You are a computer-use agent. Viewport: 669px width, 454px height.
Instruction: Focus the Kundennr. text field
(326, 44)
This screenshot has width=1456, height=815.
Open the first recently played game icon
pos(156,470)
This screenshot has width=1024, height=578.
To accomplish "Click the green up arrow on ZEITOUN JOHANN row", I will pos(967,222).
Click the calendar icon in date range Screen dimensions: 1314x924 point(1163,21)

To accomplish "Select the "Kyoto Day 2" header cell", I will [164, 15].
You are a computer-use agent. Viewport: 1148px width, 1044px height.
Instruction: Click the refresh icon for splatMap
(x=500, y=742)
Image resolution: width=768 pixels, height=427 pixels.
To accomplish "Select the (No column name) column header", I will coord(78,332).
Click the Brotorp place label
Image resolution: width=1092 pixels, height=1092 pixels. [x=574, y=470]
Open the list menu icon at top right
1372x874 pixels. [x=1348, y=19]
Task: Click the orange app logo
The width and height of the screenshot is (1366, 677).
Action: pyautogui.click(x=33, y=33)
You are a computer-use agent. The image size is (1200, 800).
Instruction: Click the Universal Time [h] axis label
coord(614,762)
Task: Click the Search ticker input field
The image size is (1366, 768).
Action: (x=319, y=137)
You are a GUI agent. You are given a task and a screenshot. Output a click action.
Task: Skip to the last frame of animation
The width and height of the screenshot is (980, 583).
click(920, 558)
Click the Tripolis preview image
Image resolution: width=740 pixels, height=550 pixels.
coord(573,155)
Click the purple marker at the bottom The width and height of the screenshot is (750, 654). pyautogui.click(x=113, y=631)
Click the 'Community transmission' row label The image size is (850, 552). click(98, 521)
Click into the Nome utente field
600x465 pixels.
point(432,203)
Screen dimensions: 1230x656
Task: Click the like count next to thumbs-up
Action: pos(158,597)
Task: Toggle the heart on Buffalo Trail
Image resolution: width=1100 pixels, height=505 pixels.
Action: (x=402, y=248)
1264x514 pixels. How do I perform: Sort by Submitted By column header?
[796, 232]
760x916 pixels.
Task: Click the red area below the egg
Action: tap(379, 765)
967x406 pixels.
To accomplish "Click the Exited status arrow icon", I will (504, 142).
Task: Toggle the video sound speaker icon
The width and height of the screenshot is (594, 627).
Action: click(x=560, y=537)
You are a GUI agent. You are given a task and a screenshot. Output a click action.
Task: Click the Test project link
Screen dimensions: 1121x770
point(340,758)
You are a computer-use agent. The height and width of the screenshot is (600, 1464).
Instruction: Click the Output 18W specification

TASK DETAILS: Find all the lines with "accomplish" in the data and copy them.

WRITTEN REPLY:
To accomplish "Click the green up arrow on ZEITOUN JOHANN row", I will pos(967,222).
To accomplish "Select the "Kyoto Day 2" header cell", I will [164, 15].
To accomplish "Select the (No column name) column header", I will coord(78,332).
To accomplish "Click the Exited status arrow icon", I will (504, 142).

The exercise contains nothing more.